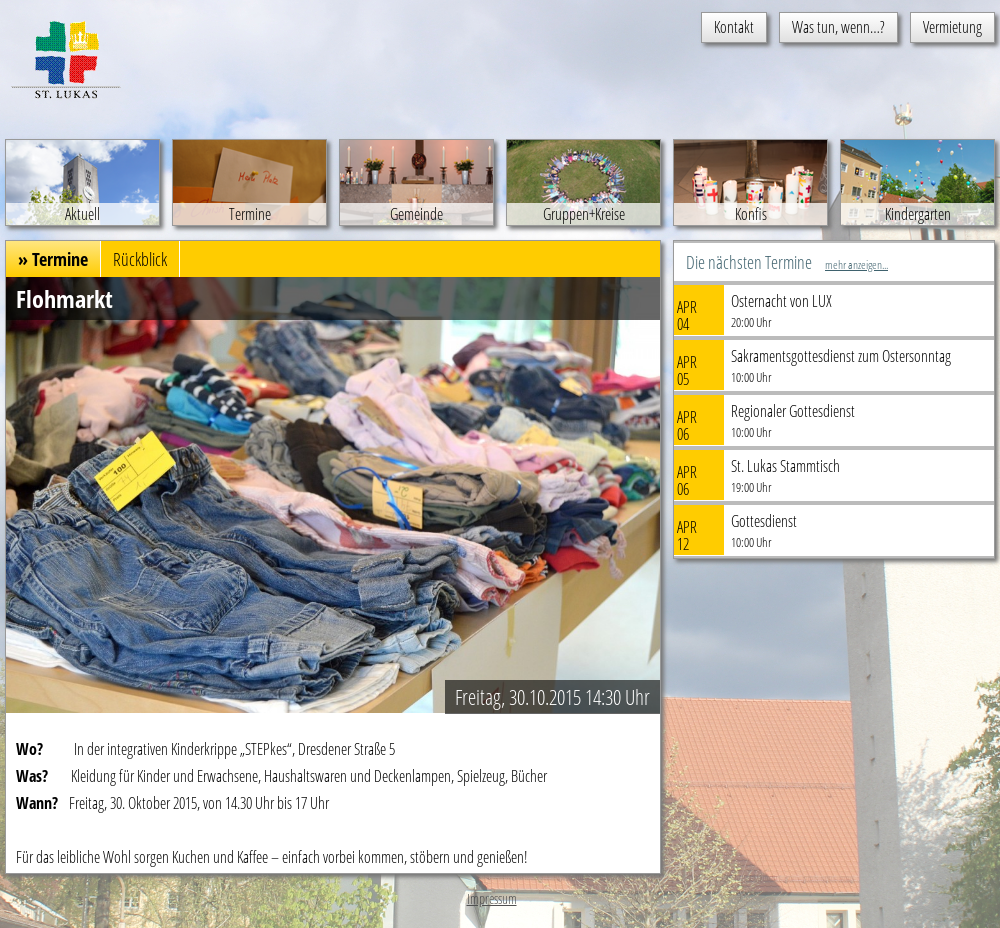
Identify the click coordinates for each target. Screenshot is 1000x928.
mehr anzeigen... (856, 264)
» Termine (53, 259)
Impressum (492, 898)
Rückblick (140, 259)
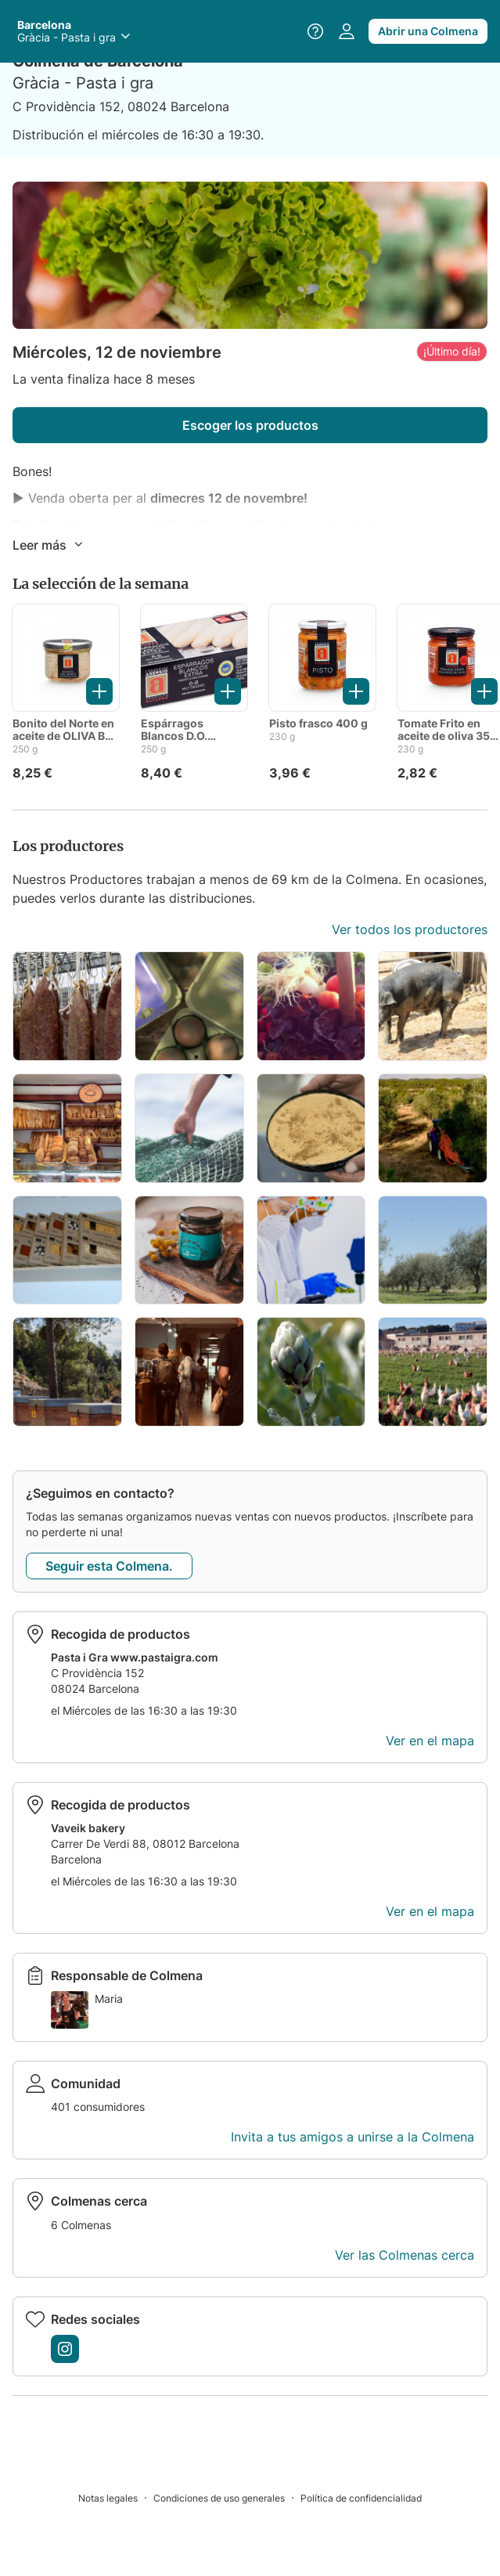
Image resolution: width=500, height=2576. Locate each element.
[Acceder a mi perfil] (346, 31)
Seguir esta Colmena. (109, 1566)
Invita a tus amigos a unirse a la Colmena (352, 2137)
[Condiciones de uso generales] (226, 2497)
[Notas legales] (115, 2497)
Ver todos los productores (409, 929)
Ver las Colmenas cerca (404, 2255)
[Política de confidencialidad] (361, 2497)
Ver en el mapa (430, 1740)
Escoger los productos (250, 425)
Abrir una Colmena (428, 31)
------------
**TASK DETAILS**: Turn every line of the entries above into a JSON list of strings, one string per line, with blank lines and the pictures left out.

**FULL ANSWER**:
[
  "Identify the click coordinates for each target. Screenshot is 1000x928.",
  "mehr anzeigen... (856, 264)",
  "» Termine (53, 259)",
  "Impressum (492, 898)",
  "Rückblick (140, 259)",
  "Image resolution: width=500, height=2576. Locate each element.",
  "[Acceder a mi perfil] (346, 31)",
  "Seguir esta Colmena. (109, 1566)",
  "Invita a tus amigos a unirse a la Colmena (352, 2137)",
  "[Condiciones de uso generales] (226, 2497)",
  "[Notas legales] (115, 2497)",
  "Ver todos los productores (409, 929)",
  "Ver las Colmenas cerca (404, 2255)",
  "[Política de confidencialidad] (361, 2497)",
  "Ver en el mapa (430, 1740)",
  "Escoger los productos (250, 425)",
  "Abrir una Colmena (428, 31)"
]